“Worldwide sensation”: discovered thirty years ago, two organ compositions were eventually attributed to Johann Sebastian Bach

Two organ compositions have been identified in Germany as belonging to the young Johann Sebastian Bach, three decades after their discovery. The match was replayed in public for the first time in more than three centuries this Monday in Leipzig.

The “chaconne in D minor” is numbered BWV 1178, and the “chaconne in G minor” BWV 1179 can finally be linked to the famous composer after more than 30 years of research, explained Peter Wollny, director of the Bach Archives in Leipzig, during a press conference.

This researcher eventually “identified it as the work of the young Johann Sebastian Bach, aged 18”, confirming the central reference of the artist’s work. This music expert himself discovered the ancient manuscript in the Royal Library of Belgium in Brussels in 1992.

The score is not dated or signed

The two chaconnes, a popular musical genre at the time, present “stylistic characteristics that we find today in Bach’s work, but not in other composers,” he added. However the score is not dated or signed.

For three decades, Peter Wollny “searched for the missing piece to attribute the composition” to Bach, namely “identifying the copyist,” he explained.

Several years ago, experts discovered very similar writing in a letter dated 1729, written by Bach’s former student at Arnstadt, Salomon Günther John.

However, additional evidence is needed, because the writings are not completely identical, and the letter was written 20 years after the manuscripts were created.

Composition from 1705

It was the development of a research portal on the composer, carried out by the Saxon Academy of Sciences, that made it possible to “state with certainty” that the copy discovered in Brussels was indeed made around 1705 by Salomon Günther John, says Peter Wollny. The key: Examples of John’s handwriting have been found, dating from the same time period, definitive proof that the handwriting is his.

According to Peter Wollny, Bach composed these chaconnes around the same year in Arnstadt, Thuringia, where he had been organist early in his career.

Both works were first performed in public by Dutch organist Ton Koopman, president of the archives, at St. Mary’s Church. Thomas in Leipzig. It is in this church, where he was choirmaster (singer) for 27 years, that the master of baroque music is buried.

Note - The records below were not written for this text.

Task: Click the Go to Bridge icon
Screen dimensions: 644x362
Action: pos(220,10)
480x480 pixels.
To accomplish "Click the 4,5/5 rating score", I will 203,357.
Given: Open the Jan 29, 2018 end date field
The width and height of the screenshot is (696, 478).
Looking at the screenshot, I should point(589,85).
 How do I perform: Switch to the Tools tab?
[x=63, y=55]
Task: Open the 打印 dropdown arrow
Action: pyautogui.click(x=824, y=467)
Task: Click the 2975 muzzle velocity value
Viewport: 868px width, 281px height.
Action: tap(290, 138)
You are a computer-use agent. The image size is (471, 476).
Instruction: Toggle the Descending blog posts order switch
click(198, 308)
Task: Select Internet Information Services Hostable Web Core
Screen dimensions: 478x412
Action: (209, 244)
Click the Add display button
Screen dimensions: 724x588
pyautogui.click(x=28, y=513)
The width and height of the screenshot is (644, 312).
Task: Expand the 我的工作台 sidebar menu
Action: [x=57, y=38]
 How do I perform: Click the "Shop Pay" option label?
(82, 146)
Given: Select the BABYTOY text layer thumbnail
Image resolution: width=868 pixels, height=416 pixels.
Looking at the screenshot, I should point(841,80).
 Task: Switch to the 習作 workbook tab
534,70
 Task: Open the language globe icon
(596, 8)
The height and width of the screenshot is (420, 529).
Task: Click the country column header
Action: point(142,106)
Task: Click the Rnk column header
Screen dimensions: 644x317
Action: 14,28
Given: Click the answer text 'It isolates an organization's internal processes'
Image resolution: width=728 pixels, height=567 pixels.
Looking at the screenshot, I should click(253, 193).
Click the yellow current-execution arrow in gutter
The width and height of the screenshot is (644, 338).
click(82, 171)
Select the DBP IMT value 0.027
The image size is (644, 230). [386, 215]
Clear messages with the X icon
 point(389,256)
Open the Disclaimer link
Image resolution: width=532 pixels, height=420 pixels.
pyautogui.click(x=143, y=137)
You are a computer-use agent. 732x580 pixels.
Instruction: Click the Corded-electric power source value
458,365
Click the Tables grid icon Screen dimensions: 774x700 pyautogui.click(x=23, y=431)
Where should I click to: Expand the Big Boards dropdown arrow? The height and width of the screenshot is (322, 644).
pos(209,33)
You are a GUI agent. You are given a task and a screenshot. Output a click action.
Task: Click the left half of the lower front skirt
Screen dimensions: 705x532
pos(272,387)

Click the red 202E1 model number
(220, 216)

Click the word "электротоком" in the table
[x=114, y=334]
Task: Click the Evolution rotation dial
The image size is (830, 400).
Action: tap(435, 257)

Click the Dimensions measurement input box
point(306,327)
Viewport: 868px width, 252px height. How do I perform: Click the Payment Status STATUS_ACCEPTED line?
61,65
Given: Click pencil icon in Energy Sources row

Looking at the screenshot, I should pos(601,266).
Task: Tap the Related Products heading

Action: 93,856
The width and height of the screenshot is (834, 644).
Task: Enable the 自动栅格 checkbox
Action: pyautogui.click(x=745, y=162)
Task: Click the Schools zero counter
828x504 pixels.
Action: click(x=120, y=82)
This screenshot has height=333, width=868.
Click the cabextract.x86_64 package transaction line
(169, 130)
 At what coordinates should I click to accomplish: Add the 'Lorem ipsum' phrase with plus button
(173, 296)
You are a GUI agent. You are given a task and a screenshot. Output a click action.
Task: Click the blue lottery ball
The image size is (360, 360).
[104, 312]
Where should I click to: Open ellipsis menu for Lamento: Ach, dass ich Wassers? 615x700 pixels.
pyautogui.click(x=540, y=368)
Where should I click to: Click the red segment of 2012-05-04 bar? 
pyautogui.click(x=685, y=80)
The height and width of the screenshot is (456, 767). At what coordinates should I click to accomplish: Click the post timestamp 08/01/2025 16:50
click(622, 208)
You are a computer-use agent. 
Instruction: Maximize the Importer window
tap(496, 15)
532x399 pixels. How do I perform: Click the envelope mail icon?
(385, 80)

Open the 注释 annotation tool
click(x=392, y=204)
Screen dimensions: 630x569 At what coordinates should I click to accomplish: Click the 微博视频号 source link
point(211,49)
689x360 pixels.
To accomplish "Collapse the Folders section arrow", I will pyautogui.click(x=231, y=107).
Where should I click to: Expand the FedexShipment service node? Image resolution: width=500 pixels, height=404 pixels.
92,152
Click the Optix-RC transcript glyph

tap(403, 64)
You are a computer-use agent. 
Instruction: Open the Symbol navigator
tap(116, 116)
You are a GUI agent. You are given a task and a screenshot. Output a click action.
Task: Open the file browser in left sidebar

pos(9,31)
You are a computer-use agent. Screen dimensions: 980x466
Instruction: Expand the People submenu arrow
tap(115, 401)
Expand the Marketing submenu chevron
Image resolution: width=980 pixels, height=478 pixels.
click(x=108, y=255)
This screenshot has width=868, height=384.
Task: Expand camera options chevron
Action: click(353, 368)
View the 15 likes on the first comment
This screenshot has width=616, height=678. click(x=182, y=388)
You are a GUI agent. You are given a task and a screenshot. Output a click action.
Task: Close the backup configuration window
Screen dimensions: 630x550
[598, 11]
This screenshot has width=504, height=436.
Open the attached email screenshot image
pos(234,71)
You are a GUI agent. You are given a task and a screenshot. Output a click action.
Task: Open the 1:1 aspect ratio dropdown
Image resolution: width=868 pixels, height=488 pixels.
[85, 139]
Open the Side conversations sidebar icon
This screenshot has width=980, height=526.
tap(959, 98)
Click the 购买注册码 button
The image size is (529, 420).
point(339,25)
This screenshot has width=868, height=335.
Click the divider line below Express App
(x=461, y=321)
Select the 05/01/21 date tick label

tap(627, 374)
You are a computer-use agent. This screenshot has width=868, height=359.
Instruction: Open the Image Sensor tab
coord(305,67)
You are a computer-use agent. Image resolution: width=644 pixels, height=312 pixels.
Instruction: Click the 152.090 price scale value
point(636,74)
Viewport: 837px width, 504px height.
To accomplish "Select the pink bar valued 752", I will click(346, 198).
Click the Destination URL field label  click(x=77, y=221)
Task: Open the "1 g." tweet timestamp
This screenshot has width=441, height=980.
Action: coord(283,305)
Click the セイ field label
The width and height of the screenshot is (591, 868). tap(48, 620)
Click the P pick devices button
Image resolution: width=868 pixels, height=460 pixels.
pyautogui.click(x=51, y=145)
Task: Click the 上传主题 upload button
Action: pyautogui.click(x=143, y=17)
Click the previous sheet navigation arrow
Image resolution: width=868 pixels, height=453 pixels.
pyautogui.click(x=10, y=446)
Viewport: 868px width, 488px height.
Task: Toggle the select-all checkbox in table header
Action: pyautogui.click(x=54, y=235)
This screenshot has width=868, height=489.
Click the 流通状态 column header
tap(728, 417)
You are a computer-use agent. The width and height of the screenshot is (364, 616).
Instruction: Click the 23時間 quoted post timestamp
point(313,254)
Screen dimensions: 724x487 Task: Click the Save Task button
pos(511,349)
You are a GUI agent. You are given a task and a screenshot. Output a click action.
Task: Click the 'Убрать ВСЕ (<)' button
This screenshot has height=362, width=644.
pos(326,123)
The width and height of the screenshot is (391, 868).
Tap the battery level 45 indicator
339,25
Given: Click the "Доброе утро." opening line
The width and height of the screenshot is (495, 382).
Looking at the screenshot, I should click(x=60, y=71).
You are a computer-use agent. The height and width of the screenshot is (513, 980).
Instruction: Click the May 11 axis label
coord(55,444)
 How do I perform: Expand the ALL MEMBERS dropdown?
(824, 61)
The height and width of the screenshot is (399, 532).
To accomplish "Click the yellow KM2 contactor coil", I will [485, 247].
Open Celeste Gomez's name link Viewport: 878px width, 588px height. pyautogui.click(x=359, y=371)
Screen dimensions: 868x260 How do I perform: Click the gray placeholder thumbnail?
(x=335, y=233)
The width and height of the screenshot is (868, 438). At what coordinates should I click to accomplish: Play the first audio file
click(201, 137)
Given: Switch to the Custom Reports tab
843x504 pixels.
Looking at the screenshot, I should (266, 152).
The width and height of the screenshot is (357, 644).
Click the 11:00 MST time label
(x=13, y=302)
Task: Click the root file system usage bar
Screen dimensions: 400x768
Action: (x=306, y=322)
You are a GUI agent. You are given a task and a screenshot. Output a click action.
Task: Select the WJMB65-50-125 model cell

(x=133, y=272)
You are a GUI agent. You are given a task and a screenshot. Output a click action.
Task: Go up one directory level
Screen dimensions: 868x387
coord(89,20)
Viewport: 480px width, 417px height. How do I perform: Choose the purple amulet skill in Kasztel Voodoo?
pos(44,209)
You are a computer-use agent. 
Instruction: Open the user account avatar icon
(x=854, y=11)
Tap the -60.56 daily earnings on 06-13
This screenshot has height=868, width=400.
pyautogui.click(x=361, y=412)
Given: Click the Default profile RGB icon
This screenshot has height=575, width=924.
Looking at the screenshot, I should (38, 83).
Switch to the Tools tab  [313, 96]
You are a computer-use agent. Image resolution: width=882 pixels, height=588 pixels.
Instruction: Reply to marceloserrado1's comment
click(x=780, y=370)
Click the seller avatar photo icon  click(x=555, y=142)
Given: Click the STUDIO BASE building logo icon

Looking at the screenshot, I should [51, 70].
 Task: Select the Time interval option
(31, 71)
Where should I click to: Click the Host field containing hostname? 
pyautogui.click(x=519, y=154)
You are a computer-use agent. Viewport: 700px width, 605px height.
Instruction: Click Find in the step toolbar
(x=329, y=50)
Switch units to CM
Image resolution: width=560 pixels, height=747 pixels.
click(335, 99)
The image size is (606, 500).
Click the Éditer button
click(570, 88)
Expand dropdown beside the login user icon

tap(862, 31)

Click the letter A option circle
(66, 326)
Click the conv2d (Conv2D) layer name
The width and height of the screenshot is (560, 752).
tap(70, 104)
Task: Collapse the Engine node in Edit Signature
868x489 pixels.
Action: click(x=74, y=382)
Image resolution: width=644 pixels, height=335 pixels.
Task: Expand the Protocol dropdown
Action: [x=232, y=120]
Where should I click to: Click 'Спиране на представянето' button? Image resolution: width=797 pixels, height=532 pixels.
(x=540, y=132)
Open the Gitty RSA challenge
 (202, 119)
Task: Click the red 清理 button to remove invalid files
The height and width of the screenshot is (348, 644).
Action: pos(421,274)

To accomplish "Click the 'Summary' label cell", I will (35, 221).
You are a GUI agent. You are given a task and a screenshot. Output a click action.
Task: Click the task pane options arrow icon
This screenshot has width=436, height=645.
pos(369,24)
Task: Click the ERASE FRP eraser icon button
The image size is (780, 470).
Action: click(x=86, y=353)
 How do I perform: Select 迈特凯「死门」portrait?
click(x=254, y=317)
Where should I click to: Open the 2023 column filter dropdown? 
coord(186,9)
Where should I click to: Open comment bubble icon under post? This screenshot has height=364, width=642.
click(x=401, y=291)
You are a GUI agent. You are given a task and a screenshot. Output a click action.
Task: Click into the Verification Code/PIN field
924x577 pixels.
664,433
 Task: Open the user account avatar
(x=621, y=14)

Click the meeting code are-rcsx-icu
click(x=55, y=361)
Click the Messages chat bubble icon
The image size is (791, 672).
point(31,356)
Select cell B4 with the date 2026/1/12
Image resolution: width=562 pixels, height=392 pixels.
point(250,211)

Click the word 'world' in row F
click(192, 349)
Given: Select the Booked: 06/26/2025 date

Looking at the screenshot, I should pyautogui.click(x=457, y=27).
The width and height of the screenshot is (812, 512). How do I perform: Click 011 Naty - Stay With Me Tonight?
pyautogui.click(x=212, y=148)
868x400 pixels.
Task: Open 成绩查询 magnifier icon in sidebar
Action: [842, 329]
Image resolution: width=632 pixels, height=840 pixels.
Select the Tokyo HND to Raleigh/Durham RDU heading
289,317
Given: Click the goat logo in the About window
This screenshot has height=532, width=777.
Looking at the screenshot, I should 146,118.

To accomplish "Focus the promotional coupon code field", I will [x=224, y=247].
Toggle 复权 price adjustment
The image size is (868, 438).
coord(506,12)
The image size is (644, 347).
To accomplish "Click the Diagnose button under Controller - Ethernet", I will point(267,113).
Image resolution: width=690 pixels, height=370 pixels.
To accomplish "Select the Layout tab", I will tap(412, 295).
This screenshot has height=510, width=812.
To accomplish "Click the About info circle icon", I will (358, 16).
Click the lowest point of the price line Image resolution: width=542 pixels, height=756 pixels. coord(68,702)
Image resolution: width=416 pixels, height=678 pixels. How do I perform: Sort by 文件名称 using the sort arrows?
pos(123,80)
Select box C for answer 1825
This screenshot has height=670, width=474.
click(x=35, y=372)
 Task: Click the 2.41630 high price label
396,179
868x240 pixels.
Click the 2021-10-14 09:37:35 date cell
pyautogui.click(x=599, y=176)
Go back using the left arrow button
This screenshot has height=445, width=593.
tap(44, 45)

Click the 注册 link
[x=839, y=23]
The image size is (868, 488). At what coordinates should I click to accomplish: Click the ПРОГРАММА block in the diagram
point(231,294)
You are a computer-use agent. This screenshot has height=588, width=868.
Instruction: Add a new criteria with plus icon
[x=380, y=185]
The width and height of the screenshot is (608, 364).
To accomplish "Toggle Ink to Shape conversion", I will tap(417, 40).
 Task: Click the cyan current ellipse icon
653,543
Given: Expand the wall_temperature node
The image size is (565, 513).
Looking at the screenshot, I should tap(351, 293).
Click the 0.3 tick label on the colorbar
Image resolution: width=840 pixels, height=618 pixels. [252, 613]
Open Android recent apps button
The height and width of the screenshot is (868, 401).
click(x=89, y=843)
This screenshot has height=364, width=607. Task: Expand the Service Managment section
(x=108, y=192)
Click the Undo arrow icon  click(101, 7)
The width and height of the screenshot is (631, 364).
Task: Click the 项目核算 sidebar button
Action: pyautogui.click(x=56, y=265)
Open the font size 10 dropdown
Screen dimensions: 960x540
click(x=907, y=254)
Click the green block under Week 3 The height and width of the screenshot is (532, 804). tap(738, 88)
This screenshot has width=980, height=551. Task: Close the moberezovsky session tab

Ton Koopman rated both songs as “of very high quality”, and said he was confident that “organists from all over the world” would “perform them regularly in the future”.

Also published this Monday by the music publisher Breitkopf & Härtel, based in Leipzig and considered the oldest in the world, the chaconnes can be accessed by the general public on the Archive platform.

“World Sensation”

Present at the premiere, Culture Minister Wolfram Weimer praised “an extraordinary moment for the world of music”. “It is a worldwide sensation, a first for all of us, that a work, 320 years later, or even more, can now be heard,” he rejoices.

Although he was from Thuringia, the musician spent the second half of his life, almost three decades, in Leipzig, a city in Saxony, in eastern Germany, where he died in 1750. It was in Leipzig that Bach performed some of his greatest works, such as the Saint John Passion or the cantata Christmas Oratorio.

This is not the first time Bach’s works have been rediscovered. In 2004, a lost cantata score, only partially known, was discovered in Japan in the possession of Japanese pianist Chieko Hara, who had died several years earlier.

In 2008, a previously unknown organ composition entitled “Wo Gott der Herr nicht bei uns hält” (“Where the Lord God is not by our side”) was discovered in an auction lot by professors at the Martin Luther University in Halle.

In 2015, they also obtained the return of Johann Sebastian Bach’s most famous portrait, bequeathed by an American collector.